Wednesday, April 22, 2009
SharedBliss: Scotland's Mary Gordon, Creativity Guru
Preparing for this interview, I got completely lost looking at photos of Edinburgh, Scotland.
Mary Gordon teaches creativity classes based on the principles of The Artist's Way in both Edinburgh and Glasgow, but it was Edinburgh that captured my heart in the photos.
We live about thirty minutes from Edinboro, Pennsylvania, a small, state university based town in which, every year, there are the Highland Games, including bag pipe competitions. The Scots in that area take their Scottish heritage very seriously.
Now I see why. Off subject here, but I must visit this place some day. (Which will be happy news to my Scots-Irish partner!)
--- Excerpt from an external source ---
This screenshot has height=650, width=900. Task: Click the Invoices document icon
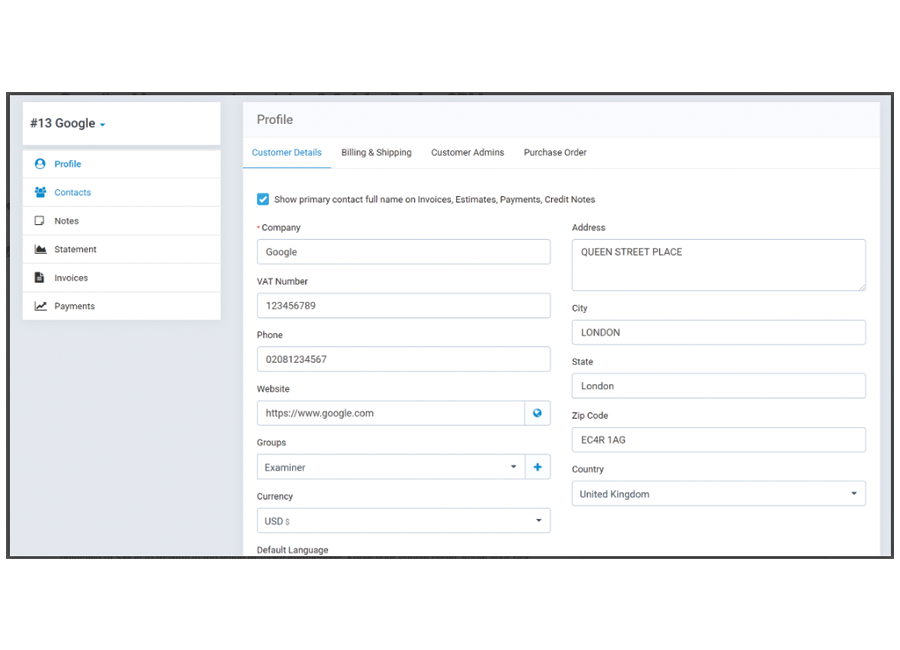click(x=40, y=278)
It is no wonder, though, that a Creativity Guru like Mary Gordon would, inadvertently, awaken a longing for beauty and adventure in my heart. She has been doing this for a long time and has, apparently, mastered the skill of long distance inspiration, like a true guru, I suppose. (smile)
You can find Mary's blog, A Creative Voyage, here. You can read a bit more about her here. You can read about classes here. And you can also sign up on those pages to get email newsletters, in which you would be alerted to information regarding upcoming classes.
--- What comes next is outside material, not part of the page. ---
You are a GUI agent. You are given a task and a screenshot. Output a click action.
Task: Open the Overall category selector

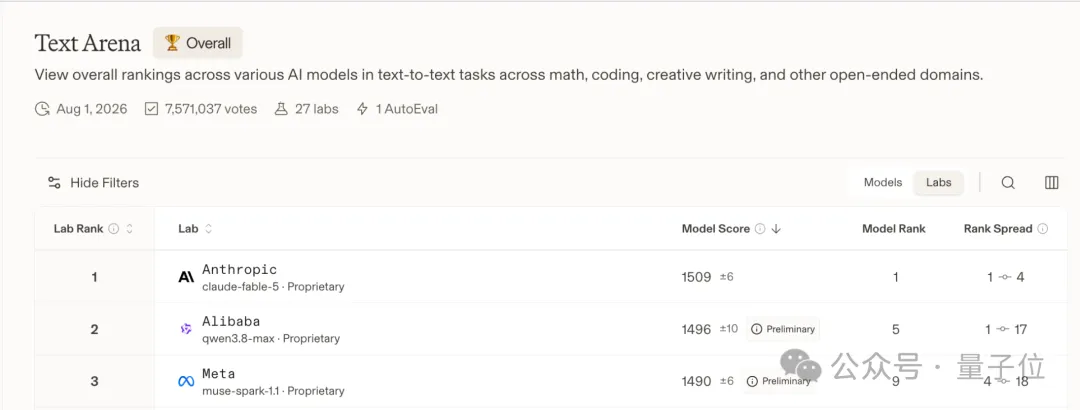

I think it might just be worth a trip to Edinburgh!
Describe the PrimaryBliss of your life. How did you come to know that this was your PrimaryBliss?
Taking photographs. It came surprisingly. I had taken one b&w class when a teenager and produced some great images but never went back to it. I got sucked into filmmaking instead.
I got Chronic Fatigue Syndrome/ME about 6 years ago and didn’t have any energy for making films or engaging with the politics around making films. I had seen discussion about Lomo cameras on the internet. I was staying with a friend in London and one day walked to the centre of the city and passed a Lomography Shop. I was drawn in and ended up buying a camera from a very brisk Austrian woman who explained how to listen for the second click when taking photographs in low light.
Then I was away. I took masses of photographs with the lomo slowly learning through trial and error about light. I love getting films back from the printers – it's like Christmas every day! I love being able to do something portable which I just naturally integrate into my day. I’ve now moved onto a holga camera, which uses medium format film and gives a totally different quality.
What types of choices and sacrifices did you make to be able to craft this bliss-filled life?
Well this bliss hasn’t cost me anything except processing! As I said above because I integrate it seamlessly into my life its not a matter of choice and sacrifice, which my filmmaking career has been. Choosing bliss is something we have to keep on doing – I don’t think it’s a one off thing.
How does your PrimaryBliss radiate out into the rest of your life?
I think I need to remind myself of what I love and that I should take that same love to everything I do. In a roundabout way, everything I do I would like to have the same love/bliss in it.
What are some other activities that also give you this sense of bliss? Things that make you lose track of time?
Reading, walking, sitting outside on my bench with my cat, talking to friends. I only discover this later when I see my phone bill !
What is your daily or weekly spiritual practice?
Journalling and walking (As any true student of Julia Cameron! inserts Blisschick.)
What music is your bliss?
Name books or authors/poets or people who are your bliss, who influenced your bliss.
How to be Free by Tom Hodgkinson, Writing for your life by Deena Metzenger, The Artists Way by Julia Cameron, the film maker Derek Jarman, the work of Robyn Posin
What advice would you give to someone who feels they have not yet discovered their PrimaryBliss?
Allow yourself to explore, do not fill your life so there is no space to allow it to enter.
Do you have a favorite quote you would like to share?
Do more things badly!
Another way to say that, of course, is "Get out there and take some risks!"
The interesting part of Mary's story here is that it took illness for her to say "no" to a profession that was sapping her life-energy and then say "yes" to a buried, life-long passion. That is certainly an excellent example of seeing the opportunity in what could be chaos -- a life altering event rather than a life destroying one.
I love, also, that she reminds us to leave space between. This is the place, for me, from which poetry springs, and the type of photography Mary engages in seems to need the same fertile ground.
Where in your life could you make more space? Where has it become necessary?